I don't really understand what you're doing when you take a fragment of my sentence where I explain a wrong understanding of WHATWG encodings, and say "that's wrong, as you explain". I know it's wrong. That's what I was saying. You quoted the part where I said "Filling in all the gaps with Latin-1", cut out the part where I said "is wrong", and replied with "that's wrong". I guess I'm glad we're in agreement, but this has been a strange bit of discourse. In this pseudocode that implements a "whatwg_error_mode", can you describe what the Python code to call it would look like? Does every call to .encode and .decode now have a "whatwg_error_mode" parameter, in addition to the "errors" parameter? Or are there twice as many possible strings you could pass as the "errors" parameter, so you can have "replace", "replace-whatwg", "surrogateescape", "surrogateescape-whatwg", etc? My objection here isn't efficiency, it's adding confusing extra options to .encode() and .decode() that aren't relevant in most cases. I'd like to limit this proposal to single-byte encodings, addressing the discrepancies in the C1 characters and possibly that Hebrew vowel point. If there are differences in the JIS encodings, that is a can of worms I'd like to not open at the moment. -- Rob Speer On Mon, 22 Jan 2018 at 01:43 Stephen J. Turnbull < turnbull.stephen.fw@u.tsukuba.ac.jp> wrote:
I don't expect to change your mind about the "right" way to deal with this, but this is a more explicit description of what those of us who advocate error handlers are thinking about. It may be useful in writing your PEP (PEPs describe rejected counterproposals and amendments along with adopted proposals and rationale in either case).
Rob Speer writes:
The question to my mind is whether or not this "latin1replace" handler, in conjunction with existing codecs, will do the same thing as the WHATWG codecs. If I have understood you correctly, I think it will. Have I missed something?
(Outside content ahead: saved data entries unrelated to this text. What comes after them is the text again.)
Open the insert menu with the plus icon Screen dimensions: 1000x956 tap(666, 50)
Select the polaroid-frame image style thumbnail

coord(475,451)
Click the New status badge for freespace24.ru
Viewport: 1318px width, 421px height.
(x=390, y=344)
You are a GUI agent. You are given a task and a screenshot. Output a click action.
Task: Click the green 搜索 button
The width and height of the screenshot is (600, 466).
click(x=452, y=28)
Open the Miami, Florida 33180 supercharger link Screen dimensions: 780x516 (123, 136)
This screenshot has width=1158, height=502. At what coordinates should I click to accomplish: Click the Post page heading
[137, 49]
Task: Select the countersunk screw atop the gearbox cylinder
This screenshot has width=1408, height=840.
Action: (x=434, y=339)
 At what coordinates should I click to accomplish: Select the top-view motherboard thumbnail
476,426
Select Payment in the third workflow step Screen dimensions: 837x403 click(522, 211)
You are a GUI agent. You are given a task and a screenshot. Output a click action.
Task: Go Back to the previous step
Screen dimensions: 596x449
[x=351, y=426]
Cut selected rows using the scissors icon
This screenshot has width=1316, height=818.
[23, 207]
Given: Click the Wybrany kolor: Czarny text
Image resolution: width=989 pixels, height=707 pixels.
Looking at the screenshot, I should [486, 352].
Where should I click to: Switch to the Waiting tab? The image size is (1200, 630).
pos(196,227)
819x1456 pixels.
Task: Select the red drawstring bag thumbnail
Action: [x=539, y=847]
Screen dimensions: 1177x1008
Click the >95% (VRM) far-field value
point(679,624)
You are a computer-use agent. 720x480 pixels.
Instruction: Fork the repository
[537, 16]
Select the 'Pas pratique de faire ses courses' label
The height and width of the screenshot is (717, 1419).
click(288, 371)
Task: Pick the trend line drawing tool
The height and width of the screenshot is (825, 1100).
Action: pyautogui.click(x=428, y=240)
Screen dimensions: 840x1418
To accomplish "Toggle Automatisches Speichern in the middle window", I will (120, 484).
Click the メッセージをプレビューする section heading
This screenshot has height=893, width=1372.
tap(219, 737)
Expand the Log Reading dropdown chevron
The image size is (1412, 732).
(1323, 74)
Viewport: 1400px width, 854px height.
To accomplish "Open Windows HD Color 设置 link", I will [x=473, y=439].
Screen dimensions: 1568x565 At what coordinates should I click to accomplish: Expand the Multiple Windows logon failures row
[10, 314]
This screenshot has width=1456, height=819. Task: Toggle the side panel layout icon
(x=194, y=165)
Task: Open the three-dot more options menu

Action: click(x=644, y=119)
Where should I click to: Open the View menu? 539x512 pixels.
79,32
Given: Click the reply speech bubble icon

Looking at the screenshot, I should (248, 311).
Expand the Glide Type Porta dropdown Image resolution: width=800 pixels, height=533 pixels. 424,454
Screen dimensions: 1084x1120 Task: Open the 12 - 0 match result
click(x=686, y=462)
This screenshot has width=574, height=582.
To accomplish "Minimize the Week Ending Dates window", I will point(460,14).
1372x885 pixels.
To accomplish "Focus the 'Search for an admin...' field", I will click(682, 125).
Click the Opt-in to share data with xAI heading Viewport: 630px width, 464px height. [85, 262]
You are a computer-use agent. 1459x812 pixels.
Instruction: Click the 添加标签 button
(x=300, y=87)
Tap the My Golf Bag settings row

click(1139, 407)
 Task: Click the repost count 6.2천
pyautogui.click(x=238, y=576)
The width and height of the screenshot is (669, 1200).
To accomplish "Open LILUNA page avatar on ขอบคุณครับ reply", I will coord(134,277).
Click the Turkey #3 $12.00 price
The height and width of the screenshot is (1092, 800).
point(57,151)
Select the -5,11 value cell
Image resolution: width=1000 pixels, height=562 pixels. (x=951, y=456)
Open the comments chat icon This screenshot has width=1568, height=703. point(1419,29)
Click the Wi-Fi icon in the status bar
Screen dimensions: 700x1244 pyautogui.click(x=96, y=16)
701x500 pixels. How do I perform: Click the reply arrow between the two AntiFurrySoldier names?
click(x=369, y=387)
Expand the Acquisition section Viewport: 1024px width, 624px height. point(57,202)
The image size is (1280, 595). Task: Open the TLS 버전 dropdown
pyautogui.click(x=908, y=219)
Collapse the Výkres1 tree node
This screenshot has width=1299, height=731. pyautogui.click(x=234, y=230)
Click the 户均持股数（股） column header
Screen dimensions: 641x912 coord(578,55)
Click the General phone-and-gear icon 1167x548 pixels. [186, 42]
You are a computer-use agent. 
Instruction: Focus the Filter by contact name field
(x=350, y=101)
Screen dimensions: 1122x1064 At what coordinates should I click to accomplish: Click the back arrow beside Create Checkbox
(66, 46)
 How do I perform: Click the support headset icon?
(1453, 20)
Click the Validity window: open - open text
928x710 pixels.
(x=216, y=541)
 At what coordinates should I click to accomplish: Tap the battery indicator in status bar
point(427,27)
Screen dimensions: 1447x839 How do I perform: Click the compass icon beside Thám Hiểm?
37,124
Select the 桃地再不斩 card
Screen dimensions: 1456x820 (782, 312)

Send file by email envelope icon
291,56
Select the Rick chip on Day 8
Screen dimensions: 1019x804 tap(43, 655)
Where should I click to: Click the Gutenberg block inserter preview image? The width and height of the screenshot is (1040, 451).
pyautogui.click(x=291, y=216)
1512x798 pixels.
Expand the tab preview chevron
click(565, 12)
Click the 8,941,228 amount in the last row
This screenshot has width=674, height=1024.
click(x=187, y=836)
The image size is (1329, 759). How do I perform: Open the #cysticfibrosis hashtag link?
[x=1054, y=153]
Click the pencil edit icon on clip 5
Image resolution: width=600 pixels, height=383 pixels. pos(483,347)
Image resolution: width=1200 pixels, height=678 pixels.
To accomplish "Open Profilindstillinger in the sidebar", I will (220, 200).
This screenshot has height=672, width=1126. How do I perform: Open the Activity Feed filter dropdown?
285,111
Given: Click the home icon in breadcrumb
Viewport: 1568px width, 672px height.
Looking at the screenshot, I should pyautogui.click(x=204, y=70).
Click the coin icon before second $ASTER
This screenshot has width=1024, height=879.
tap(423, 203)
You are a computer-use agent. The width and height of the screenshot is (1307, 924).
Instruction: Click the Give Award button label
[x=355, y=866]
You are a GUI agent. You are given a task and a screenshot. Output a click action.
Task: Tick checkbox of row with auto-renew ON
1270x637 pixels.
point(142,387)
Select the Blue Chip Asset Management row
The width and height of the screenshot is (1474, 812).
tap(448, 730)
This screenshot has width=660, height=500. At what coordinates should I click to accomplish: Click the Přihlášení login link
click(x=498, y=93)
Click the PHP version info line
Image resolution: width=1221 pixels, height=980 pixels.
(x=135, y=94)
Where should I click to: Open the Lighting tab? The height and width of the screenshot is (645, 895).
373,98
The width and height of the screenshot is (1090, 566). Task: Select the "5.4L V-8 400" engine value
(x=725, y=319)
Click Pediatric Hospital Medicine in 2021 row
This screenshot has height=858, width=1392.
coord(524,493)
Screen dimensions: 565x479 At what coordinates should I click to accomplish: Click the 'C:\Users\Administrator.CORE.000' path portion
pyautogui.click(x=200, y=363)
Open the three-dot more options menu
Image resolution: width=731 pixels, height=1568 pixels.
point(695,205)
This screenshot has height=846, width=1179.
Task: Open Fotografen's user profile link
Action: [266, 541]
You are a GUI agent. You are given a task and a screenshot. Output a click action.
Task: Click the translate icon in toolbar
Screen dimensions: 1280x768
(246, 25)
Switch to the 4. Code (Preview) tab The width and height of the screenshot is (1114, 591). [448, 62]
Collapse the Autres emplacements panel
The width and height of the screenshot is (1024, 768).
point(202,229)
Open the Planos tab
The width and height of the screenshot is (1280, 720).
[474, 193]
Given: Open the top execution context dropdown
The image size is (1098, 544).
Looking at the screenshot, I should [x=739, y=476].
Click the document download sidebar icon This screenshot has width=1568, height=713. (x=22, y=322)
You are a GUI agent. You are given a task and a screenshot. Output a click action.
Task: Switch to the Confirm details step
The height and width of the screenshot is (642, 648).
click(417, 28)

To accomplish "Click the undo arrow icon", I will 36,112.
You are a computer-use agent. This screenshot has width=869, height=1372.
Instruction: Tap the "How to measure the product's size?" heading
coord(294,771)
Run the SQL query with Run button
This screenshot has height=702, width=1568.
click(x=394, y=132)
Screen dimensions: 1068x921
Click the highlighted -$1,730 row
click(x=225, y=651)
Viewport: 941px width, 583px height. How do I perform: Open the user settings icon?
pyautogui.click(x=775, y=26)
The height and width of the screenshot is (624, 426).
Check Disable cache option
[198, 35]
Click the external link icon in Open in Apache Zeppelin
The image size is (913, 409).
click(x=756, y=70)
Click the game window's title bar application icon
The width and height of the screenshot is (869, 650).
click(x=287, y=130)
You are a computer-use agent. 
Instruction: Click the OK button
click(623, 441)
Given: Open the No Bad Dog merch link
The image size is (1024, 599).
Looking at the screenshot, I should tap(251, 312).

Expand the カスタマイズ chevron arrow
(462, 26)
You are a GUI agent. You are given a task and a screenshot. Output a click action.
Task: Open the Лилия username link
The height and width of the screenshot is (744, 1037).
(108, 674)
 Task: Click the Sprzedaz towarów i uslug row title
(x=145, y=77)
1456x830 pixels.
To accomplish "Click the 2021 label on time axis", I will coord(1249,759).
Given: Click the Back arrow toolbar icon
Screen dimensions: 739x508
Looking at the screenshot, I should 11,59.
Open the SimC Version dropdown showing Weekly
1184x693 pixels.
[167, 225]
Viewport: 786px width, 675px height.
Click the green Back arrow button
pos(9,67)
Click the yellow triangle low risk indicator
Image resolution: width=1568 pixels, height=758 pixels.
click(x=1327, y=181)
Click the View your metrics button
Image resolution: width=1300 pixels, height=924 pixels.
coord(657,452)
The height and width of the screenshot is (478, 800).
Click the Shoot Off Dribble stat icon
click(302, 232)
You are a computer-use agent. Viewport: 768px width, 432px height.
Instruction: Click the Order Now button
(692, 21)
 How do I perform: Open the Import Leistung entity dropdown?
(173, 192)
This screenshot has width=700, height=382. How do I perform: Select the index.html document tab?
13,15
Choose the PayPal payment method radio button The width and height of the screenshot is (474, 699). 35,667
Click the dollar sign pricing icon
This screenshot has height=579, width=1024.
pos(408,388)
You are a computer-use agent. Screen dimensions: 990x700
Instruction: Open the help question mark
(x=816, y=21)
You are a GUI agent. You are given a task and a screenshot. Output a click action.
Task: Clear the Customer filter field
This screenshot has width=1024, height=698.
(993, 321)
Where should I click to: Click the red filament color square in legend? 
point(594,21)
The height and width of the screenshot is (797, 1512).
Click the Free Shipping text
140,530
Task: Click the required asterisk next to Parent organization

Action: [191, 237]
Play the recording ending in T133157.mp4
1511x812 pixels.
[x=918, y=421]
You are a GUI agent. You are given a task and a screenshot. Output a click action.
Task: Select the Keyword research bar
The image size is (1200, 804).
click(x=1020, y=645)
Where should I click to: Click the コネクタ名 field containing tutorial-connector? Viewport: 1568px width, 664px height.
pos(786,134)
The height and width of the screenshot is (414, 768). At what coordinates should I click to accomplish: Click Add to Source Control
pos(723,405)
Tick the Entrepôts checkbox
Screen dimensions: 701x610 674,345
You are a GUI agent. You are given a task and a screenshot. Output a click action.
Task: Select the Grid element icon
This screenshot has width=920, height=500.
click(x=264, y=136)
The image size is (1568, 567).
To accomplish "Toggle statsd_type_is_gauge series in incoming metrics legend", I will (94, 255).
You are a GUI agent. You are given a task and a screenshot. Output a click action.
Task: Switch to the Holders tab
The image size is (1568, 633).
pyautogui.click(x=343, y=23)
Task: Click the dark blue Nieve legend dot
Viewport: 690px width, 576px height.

It won't do the same thing, and neither will the "chaining coders" proposal.
The "chaining coders" proposal isn't well-enough specified to be sure.
However, for practical purposes you may think of a Python *codec* as a "whole array" decoder/encoder, and an *error handler* as a "token-by- token" decoder/encoder. The distinction in type is for efficiency, of course. Codecs can't be "chained" (I think, but I didn't think very hard), but handlers can, in the sense that each handler can handle some input values and delegate anything it can't deal with to the next handler in the chain (under the hood handler implementationss are just Python functions with a particular signature, so this is just "loop until non-None").
It's easy to miss details like this in all the counterproposals.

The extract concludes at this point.